Task to carry out:
Can you turn the lines of the listing from the one with "Click the tab" through the end of the listing into a numbered list, leaving out blank lines?

Raw records:
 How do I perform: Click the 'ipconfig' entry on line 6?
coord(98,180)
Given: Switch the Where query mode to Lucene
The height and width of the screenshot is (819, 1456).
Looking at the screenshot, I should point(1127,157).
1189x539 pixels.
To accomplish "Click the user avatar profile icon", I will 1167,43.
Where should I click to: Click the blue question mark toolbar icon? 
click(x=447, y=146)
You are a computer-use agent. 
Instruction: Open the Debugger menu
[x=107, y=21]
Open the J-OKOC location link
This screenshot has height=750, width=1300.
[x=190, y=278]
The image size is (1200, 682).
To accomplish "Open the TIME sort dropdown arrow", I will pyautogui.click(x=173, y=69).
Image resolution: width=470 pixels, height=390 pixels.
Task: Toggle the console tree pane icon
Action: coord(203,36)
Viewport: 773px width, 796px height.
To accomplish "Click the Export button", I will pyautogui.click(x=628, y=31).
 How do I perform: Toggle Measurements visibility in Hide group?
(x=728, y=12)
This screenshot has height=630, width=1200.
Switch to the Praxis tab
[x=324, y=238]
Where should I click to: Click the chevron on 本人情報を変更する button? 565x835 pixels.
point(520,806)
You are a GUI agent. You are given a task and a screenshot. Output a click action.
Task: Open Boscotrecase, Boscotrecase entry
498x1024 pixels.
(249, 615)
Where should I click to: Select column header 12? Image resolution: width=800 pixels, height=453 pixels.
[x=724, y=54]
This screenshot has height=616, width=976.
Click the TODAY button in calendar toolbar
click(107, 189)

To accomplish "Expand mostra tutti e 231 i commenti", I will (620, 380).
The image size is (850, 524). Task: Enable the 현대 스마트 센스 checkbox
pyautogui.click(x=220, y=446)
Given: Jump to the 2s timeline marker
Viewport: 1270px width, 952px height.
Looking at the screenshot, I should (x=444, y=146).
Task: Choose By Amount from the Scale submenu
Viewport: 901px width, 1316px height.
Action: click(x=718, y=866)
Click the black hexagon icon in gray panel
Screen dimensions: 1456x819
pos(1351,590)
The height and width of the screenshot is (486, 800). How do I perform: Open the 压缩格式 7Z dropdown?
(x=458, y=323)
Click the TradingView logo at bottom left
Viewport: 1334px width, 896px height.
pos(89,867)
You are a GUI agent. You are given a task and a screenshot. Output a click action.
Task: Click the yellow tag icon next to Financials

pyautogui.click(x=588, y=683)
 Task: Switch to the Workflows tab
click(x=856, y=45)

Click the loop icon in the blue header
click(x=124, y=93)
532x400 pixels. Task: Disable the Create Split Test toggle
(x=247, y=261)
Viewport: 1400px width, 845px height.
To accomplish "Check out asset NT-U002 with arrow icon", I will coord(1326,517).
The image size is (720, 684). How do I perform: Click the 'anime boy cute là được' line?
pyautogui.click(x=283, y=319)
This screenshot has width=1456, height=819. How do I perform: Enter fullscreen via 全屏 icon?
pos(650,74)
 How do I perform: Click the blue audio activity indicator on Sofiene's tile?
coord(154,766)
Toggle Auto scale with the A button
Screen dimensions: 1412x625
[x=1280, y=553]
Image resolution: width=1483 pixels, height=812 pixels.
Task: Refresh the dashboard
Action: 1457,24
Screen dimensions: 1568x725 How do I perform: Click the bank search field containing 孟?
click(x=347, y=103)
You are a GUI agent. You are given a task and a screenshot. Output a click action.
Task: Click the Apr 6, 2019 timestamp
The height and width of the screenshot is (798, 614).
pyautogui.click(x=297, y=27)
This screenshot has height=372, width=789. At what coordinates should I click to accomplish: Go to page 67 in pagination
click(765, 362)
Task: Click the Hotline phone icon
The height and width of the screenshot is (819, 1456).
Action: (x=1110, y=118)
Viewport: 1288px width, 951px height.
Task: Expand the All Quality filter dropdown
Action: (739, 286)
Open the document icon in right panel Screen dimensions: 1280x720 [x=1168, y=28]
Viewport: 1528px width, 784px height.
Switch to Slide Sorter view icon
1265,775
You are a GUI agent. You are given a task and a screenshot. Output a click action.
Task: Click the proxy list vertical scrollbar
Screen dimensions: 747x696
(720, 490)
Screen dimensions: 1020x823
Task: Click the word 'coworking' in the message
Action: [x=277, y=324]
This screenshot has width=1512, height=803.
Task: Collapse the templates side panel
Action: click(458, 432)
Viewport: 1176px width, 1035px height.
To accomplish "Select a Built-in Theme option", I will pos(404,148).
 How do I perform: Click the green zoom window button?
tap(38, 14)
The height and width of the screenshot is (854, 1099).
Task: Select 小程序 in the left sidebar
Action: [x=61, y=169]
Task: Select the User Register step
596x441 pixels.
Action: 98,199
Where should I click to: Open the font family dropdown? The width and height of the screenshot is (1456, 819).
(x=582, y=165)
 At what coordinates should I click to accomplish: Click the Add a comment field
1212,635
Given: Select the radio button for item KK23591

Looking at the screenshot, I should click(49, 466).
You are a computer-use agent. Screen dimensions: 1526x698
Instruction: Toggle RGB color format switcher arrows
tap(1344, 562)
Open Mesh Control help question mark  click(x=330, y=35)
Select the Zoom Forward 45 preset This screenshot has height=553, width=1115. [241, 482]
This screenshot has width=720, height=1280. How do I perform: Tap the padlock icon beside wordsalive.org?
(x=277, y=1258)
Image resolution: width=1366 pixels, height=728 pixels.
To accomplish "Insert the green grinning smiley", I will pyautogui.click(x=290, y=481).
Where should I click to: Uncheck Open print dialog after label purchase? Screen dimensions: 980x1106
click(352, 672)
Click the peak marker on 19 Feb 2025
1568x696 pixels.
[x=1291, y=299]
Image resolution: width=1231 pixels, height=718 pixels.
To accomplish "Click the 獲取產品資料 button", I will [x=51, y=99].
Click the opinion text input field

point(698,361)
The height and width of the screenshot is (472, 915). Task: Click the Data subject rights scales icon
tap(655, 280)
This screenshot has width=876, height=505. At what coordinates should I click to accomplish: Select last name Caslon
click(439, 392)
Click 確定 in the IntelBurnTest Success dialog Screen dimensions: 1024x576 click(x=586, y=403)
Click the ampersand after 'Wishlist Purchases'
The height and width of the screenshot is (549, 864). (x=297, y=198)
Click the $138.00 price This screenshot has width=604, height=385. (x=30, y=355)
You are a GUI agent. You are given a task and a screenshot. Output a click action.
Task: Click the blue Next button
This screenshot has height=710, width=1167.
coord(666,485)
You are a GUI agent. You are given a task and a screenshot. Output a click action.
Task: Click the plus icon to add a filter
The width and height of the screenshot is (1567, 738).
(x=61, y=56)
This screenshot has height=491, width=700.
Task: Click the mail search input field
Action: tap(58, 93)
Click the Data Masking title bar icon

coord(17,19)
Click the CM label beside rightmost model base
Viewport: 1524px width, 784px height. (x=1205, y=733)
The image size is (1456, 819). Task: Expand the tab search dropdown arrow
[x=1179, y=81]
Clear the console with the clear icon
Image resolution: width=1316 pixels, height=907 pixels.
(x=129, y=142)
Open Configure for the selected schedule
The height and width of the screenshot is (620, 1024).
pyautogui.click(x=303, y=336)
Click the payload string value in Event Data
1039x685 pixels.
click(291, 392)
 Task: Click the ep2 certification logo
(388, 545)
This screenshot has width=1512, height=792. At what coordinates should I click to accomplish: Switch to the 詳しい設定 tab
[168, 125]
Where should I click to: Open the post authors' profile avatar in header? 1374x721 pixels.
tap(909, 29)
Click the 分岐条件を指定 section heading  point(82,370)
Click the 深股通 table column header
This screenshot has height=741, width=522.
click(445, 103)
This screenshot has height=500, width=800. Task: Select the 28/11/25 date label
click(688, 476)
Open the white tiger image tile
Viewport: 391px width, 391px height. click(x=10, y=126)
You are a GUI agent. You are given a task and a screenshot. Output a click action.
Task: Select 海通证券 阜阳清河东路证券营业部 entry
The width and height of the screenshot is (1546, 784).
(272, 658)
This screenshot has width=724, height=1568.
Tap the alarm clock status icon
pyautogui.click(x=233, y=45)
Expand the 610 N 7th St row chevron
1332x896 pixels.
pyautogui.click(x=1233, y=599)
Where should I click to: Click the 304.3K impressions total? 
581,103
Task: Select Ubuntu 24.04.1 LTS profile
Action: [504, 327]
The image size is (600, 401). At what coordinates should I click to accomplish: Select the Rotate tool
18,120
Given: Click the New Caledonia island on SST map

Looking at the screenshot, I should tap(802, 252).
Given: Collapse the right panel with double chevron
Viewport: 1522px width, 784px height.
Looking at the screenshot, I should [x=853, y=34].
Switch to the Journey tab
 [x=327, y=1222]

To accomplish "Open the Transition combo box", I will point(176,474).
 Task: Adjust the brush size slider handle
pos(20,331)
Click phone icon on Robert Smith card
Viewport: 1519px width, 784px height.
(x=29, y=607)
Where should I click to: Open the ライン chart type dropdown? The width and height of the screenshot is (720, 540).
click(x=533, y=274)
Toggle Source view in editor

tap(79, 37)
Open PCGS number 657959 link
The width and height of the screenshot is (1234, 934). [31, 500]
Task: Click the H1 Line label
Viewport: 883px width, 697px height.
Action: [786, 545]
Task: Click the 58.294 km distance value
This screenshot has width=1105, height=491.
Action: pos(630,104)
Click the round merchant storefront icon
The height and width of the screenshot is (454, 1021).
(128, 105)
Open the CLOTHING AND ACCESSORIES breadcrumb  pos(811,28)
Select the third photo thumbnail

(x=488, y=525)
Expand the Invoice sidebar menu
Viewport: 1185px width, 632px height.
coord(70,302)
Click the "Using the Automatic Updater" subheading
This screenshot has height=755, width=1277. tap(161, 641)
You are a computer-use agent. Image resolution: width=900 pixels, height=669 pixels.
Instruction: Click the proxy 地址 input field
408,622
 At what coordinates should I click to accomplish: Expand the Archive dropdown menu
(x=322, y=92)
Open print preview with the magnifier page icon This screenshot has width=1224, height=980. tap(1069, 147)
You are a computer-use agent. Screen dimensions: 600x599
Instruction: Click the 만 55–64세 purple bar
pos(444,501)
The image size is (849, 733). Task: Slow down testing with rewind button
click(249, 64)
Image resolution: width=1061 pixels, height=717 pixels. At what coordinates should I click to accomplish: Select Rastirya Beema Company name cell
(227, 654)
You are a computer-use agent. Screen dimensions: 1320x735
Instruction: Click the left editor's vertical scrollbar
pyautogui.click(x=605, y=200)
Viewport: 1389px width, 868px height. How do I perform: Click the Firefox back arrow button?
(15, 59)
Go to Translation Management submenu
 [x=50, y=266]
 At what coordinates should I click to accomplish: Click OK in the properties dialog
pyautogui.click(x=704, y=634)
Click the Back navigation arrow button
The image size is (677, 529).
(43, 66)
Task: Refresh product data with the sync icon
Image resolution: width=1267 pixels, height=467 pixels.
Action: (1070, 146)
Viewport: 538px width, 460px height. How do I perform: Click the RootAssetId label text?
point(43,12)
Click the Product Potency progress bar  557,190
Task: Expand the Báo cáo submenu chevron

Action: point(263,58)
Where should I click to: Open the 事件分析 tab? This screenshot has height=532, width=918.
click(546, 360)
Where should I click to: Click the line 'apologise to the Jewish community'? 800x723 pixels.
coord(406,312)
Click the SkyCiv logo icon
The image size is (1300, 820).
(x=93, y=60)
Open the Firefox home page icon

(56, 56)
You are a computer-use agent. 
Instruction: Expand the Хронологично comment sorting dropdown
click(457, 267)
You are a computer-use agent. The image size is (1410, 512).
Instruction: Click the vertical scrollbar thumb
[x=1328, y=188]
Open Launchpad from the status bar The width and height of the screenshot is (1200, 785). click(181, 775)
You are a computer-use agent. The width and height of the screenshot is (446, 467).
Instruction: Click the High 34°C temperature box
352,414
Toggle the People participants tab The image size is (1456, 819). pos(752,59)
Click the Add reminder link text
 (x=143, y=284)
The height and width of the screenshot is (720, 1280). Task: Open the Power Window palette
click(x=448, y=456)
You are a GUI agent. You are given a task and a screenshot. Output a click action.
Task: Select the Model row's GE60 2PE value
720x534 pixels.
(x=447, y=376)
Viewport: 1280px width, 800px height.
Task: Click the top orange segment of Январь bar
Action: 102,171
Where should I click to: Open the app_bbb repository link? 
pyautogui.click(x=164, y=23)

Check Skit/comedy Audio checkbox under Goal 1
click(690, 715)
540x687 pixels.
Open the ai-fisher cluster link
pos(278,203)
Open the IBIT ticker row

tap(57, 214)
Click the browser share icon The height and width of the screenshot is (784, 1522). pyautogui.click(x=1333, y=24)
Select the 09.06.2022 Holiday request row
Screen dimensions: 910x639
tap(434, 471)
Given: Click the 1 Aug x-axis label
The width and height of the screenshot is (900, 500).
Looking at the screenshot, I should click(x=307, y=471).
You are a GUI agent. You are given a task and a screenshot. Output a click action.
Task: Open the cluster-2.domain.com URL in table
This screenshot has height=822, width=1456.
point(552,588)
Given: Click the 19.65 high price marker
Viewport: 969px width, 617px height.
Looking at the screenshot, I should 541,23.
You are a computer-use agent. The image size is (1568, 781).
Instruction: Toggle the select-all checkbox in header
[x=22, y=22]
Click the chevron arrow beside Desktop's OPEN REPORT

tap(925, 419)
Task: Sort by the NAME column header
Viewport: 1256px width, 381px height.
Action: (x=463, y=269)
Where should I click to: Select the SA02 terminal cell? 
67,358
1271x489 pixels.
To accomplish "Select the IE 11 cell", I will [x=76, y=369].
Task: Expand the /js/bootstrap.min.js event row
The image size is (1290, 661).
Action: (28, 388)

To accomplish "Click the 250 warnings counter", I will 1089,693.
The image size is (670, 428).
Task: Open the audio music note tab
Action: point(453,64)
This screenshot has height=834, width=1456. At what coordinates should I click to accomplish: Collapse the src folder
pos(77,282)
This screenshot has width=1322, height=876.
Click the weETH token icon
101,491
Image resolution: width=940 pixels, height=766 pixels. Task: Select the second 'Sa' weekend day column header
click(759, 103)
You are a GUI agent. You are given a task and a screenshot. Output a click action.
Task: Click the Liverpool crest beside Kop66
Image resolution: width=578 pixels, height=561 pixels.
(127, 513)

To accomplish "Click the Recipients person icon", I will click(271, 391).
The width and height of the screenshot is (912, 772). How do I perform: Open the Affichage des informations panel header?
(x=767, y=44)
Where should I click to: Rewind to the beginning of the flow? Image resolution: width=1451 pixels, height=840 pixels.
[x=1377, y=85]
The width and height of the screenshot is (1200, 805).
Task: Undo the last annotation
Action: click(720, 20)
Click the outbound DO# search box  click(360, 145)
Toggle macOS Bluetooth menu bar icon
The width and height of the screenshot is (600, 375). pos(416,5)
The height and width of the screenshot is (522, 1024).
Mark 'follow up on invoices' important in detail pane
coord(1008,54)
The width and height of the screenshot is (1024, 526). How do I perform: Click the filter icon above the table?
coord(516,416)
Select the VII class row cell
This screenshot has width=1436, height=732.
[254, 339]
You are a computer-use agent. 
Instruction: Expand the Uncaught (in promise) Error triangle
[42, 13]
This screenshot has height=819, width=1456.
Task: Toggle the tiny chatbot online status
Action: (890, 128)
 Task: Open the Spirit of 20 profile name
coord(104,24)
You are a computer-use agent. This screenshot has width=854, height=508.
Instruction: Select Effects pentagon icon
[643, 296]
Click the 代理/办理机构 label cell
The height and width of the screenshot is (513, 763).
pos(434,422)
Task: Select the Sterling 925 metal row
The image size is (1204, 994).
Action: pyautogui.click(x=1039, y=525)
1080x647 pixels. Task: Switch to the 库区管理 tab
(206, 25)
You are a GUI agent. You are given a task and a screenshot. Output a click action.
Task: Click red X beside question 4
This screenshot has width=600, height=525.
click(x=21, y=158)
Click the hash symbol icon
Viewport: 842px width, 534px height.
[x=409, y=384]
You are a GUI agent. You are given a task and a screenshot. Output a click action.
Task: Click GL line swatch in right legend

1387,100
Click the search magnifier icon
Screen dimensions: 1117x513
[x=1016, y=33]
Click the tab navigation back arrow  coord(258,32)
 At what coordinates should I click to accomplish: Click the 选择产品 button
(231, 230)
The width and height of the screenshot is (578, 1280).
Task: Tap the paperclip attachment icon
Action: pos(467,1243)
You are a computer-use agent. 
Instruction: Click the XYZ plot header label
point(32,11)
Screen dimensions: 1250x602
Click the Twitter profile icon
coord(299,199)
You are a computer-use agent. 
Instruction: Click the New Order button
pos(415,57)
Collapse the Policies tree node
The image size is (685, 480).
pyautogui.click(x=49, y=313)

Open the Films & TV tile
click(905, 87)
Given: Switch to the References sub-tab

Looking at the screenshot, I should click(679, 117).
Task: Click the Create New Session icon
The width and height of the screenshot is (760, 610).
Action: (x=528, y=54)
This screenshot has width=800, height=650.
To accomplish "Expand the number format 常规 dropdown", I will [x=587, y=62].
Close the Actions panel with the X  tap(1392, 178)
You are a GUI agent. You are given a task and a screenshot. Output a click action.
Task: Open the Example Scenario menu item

Written answer:
1. Click the tab navigation back arrow  coord(258,32)
2.  At what coordinates should I click to accomplish: Click the 选择产品 button
3. (231, 230)
4. The width and height of the screenshot is (578, 1280).
5. Task: Tap the paperclip attachment icon
6. Action: pos(467,1243)
7. You are a computer-use agent. 
8. Instruction: Click the XYZ plot header label
9. point(32,11)
10. Screen dimensions: 1250x602
11. Click the Twitter profile icon
12. coord(299,199)
13. You are a computer-use agent. 
14. Instruction: Click the New Order button
15. pos(415,57)
16. Collapse the Policies tree node
17. The image size is (685, 480).
18. pyautogui.click(x=49, y=313)
19. Open the Films & TV tile
20. click(905, 87)
21. Given: Switch to the References sub-tab
22. Looking at the screenshot, I should click(679, 117).
23. Task: Click the Create New Session icon
24. The width and height of the screenshot is (760, 610).
25. Action: (x=528, y=54)
26. This screenshot has width=800, height=650.
27. To accomplish "Expand the number format 常规 dropdown", I will [x=587, y=62].
28. Close the Actions panel with the X  tap(1392, 178)
29. You are a GUI agent. You are given a task and a screenshot. Output a click action.
30. Task: Open the Example Scenario menu item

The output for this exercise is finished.